Jon nodded cheerfully, but inside he was disappointed, despite the fact that he had already known what she would say, if she was truly being honest.

“What about you?” she asked him. “Would you have walked me home if you didn’t want information from me?”

“No,” he said, part of him wanting to stick it to her in return. But then he remembered his promise of honesty. “Not while I’m in the middle of something like this, anyway. But at some other time, I might. I would…”

He let the thought trail away because she was looking at him differently than she ever had previously. And then she took his face in her hands gently and started kissing him. He responded and did the same, and they continued for several minutes, slowly and affectionately in contrast to their frenzied physical passion when they had arrived in the apartment. This time they didn’t even give a thought to things like phones and guns—until they were interrupted by Jon’s phone beeping with a message from Amira, which said that another avenue of investigation had yielded a suspect.

Jon apologized and pulled himself away, but he was thinking on the way out that those few minutes on the tall seats, fully clothed, were way better than anything that had happened earlier on the bed. The feeling of dread was still somewhere inside him—the one that was saying he had been brought to this city to fail at his job. But now there was another emotion bubbling up with the faint hope that there might be another reason for him to be here.

12

DAYFALL MINUS 10 HOURS

Halladay wasn’t answering his cell phone, so Jon couldn’t tell him from the car what Amira had said, nor could he warn him that he was coming back to the apartment. When the young cop arrived at Three Hundred Lex, the lobby was busier with hookers and clients than it had been a few hours before. Initially Jon thought this might be because it was around eight o’clock at night, but then he remembered that it was always night in Manhattan and so time probably had very little to do with the cycles of activity in the brothel.

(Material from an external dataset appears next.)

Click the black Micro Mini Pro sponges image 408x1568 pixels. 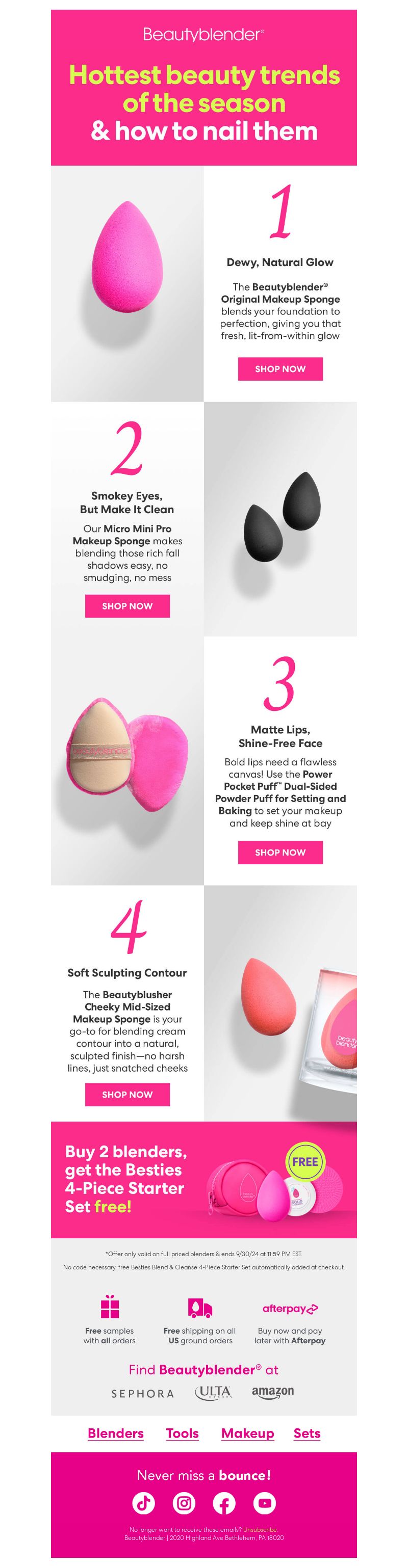pos(280,519)
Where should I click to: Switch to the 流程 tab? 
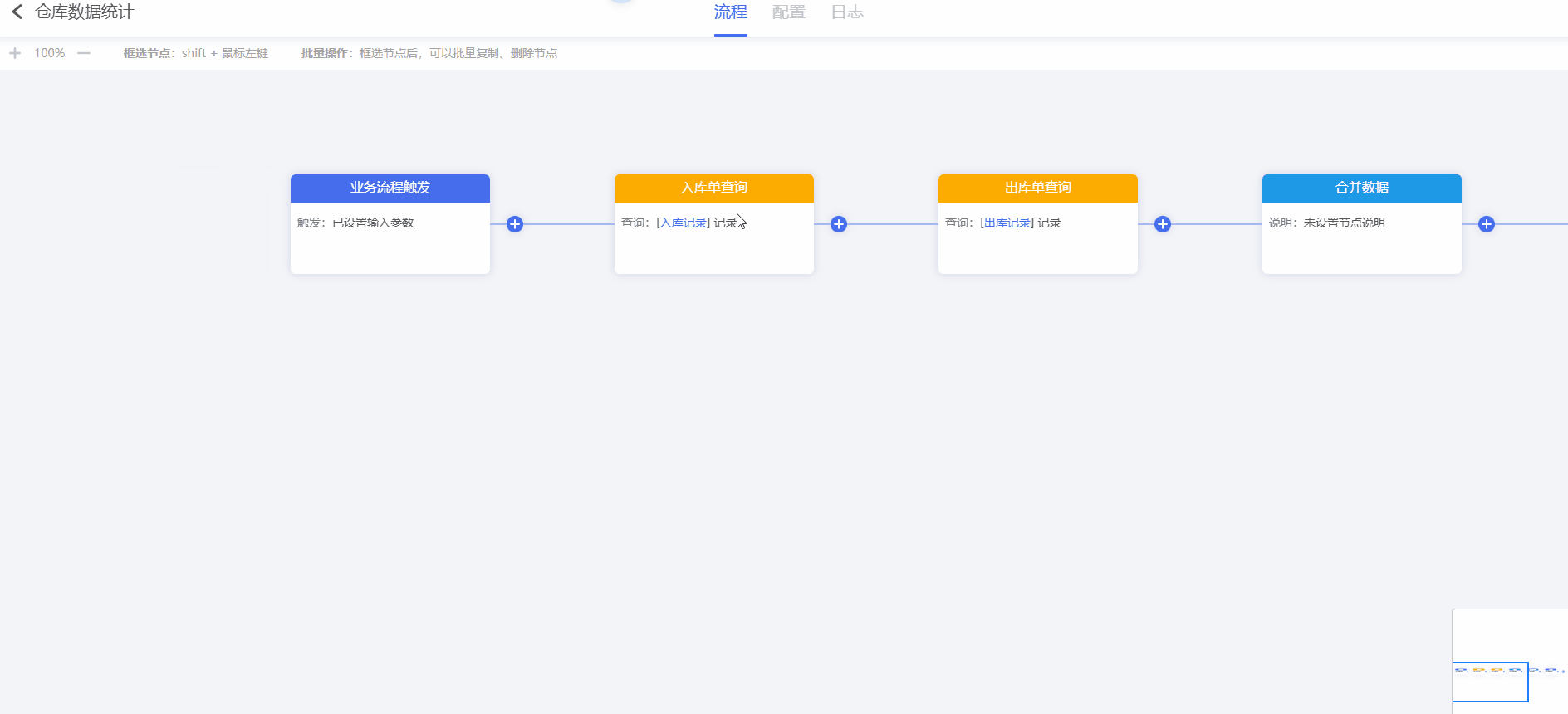730,12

He banged on the door to Halladay’s apartment and rang the doorbell, but there was no answer, so he located the house key on the chain he had taken and let himself in. The living room was as he’d left it, and the same type of music was still playing loudly in the back room. He called Halladay’s and Nina’s names as he proceeded in that direction, but no one answered, so he opened the door gently and peered inside. The music was even louder than he thought it would be, which explained why they couldn’t hear anything, and they were both sound asleep on the bed.

Jon stepped softly to Halladay’s side of the bed and grabbed the gun off the nightstand next to him, to test the older man’s cop instincts and make sure he didn’t get shot if they were good. Sure enough, Halladay woke up and furled his thick sandy eyebrows in Jon’s direction.

“I hate to interrupt your nap,” Jon said, leaning down close to him. “But we have a suspect.”

“Wait out in the living room,” Halladay finally said after climbing back into full consciousness.

Jon left the bedroom, but took the gun with him to make sure the tired older man didn’t just roll over and go back to sleep. In a few minutes Halladay appeared from the back room, fully dressed. Jon handed the gun to him and they made for the car.